### DOCUMENT PASSAGE
************
Skip to content

03 — NCCL Inside PyTorch, DeepSpeed, and Megatron

1. How PyTorch Uses NCCL

PyTorch never calls NCCL directly in user code. Instead, the torch.distributed module wraps NCCL.

The Full Call Stack

User code: loss.backward()
DDP hook: _allreduce_fut = all_reduce_coalesced(grads)
torch.distributed.all_reduce()
torch._C._distributed_c10d.ProcessGroupNCCL.allreduce()  ← C++ layer
ncclAllReduce(sendbuff, recvbuff, count, datatype, op, comm, stream)  ← NCCL C API
NVLink DMA engine  ← hardware

ProcessGroupNCCL Internals

PyTorch's ProcessGroupNCCL manages: - NCCL communicator lifecycle (creation, caching, destruction) - CUDA stream management (a separate stream per NCCL op for async) - Error detection (watchdog thread monitors for hangs) - Work queue (buffers NCCL calls for pipelining)

# What happens when you call dist.init_process_group("nccl", ...)
# 1. Each rank creates an ncclUniqueId (like a session token)
# 2. Rank 0 broadcasts the unique ID to all ranks
# 3. All ranks call ncclCommInitRank() → creates NCCL communicator
# 4. NCCL runs topology detection (which GPUs share NVLink, PCIe, etc.)
# 5. NCCL selects optimal ring/tree topology for each communicator

# Internally, ncclCommInitRank does:
# - Probes NVLink topology via nvmlDeviceGetNvLinkCapability()
# - Tests inter-GPU bandwidth to rank GPUs
# - Builds ring and tree graphs for AllReduce/AllGather/ReduceScatter

DDP Communication Hook

DDP overlaps AllReduce with backward computation using hooks:

# Simplified DDP gradient hook (PyTorch source)
def _make_param_hook(self, param, bucket_view):
    def hook(*args):
        if param.requires_grad and param.grad is not None:
            # Mark this param as ready for AllReduce
            self.reducer.autograd_hook(bucket_view)
            # When all params in a bucket are ready:
            #   NCCL AllReduce fires asynchronously
            #   Continues backward pass without waiting
    return hook

# Bucket structure: parameters are grouped into ~25 MB buckets
# Each bucket is AllReduced independently as it becomes ready
# This is what enables compute-communication overlap

# Tune bucket size:
model = DDP(model, bucket_cap_mb=50)  # increase for fewer, larger AllReduces

2. FSDP (FullyShardedDataParallel) — NCCL at Every Step

FSDP shards model parameters across GPUs and uses NCCL for every forward and backward pass:

Forward pass of layer i:
  1. NCCL AllGather: reconstruct full parameter from shards
     [GPU0 shard] [GPU1 shard] [GPU2 shard] ... → [Full param on all GPUs]
  2. Compute forward pass with full parameter
  3. Free gathered full parameter from memory (only keep shard)
************
### PROBLEMS
1) In the page on NCCL in PyTorch, DeepSpeed, and Megatron, roughly how large are the buckets that DDP groups parameters into?
2) Retype the part of the NCCL page starting with "03 — NCCL Inside" and going on through "User code: loss.backward()".
3) Write the next part of the page on NCCL in PyTorch, DeepSpeed, and Megatron, picking up after its final line.

### AVAILABLE DATA
************
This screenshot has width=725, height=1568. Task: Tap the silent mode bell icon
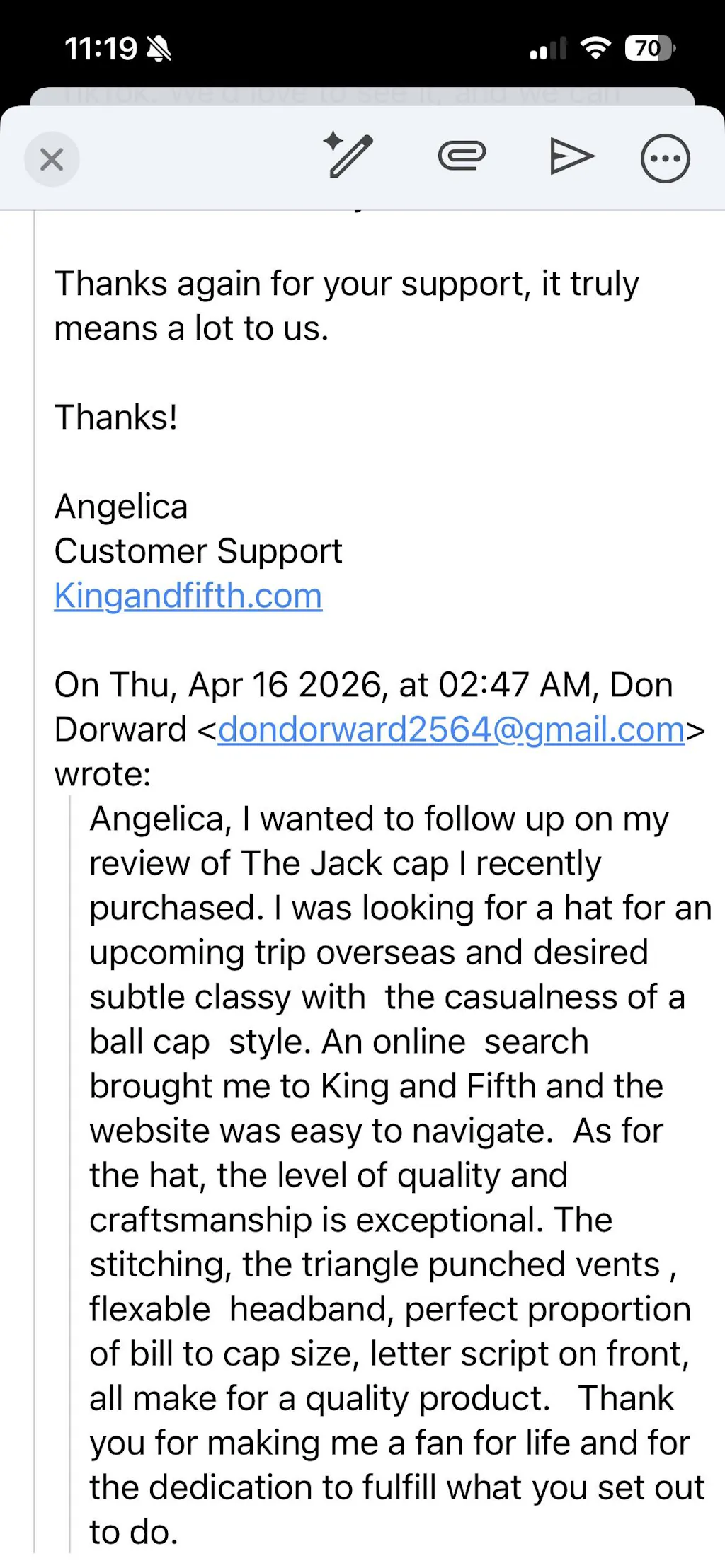pos(159,49)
************
### TASK ANSWERS
1) About 25 MB.

2)
03 — NCCL Inside PyTorch, DeepSpeed, and Megatron

1. How PyTorch Uses NCCL

PyTorch never calls NCCL directly in user code. Instead, the torch.distributed module wraps NCCL.

The Full Call Stack

User code: loss.backward()

3)
Backward pass of layer i:
  1. NCCL AllGather: reconstruct full parameter (needed for gradient computation)
  2. Compute local gradient
  3. NCCL ReduceScatter: reduce gradients, each GPU keeps only its shard
     [Full grad on all GPUs] → [GPU0 shard] [GPU1 shard] ...
  4. Free full gradient, update shard with optimizer

NCCL operations per layer per step = 2 AllGathers + 1 ReduceScatter = 3 collectives

For 80-layer Llama-3 70B: 80 × 3 = 240 NCCL operations per training step.

# FSDP uses two NCCL groups:
# 1. process_group: for parameter AllGather and gradient ReduceScatter
# 2. reduce_scatter_process_group (optional): separate group for gradient reduction

from torch.distributed.fsdp import FullyShardedDataParallel as FSDP
from torch.distributed.fsdp import ShardingStrategy

model = FSDP(
    model,
    sharding_strategy=ShardingStrategy.FULL_SHARD,    # ZeRO-3: AllGather + ReduceScatter
    # ShardingStrategy.SHARD_GRAD_OP,                  # ZeRO-2: ReduceScatter only
    # ShardingStrategy.NO_SHARD,                       # ZeRO-0: no sharding (DDP)
    process_group=dist.new_group(ranks=list(range(world_size))),
)

3. DeepSpeed ZeRO and NCCL

DeepSpeed's ZeRO optimizer stages use progressively more NCCL operations:

ZeRO Stage 1 — Optimizer State Sharding

Forward: standard (no extra NCCL)
Backward: standard gradient AllReduce (like DDP)
Optimizer step: each GPU updates only its shard of optimizer states
After optimizer: NCCL AllGather to reconstruct full parameters for next forward

ZeRO Stage 2 — + Gradient Sharding

Backward:
  After each bucket completes: NCCL ReduceScatter (not AllReduce)
  Each GPU accumulates only its gradient shard
  Less memory: no need to store full gradient tensor

After all layers: NCCL AllGather for parameters (same as ZeRO-1)

ZeRO Stage 3 — + Parameter Sharding

Forward layer i:
  NCCL AllGather parameters of layer i
  Compute forward
  Free gathered parameters

Backward layer i:
  NCCL AllGather parameters of layer i (for gradient computation)
  NCCL ReduceScatter gradients
  Free gathered parameters and full gradients

Optimizer:
  Each GPU updates its parameter shards locally (no communication)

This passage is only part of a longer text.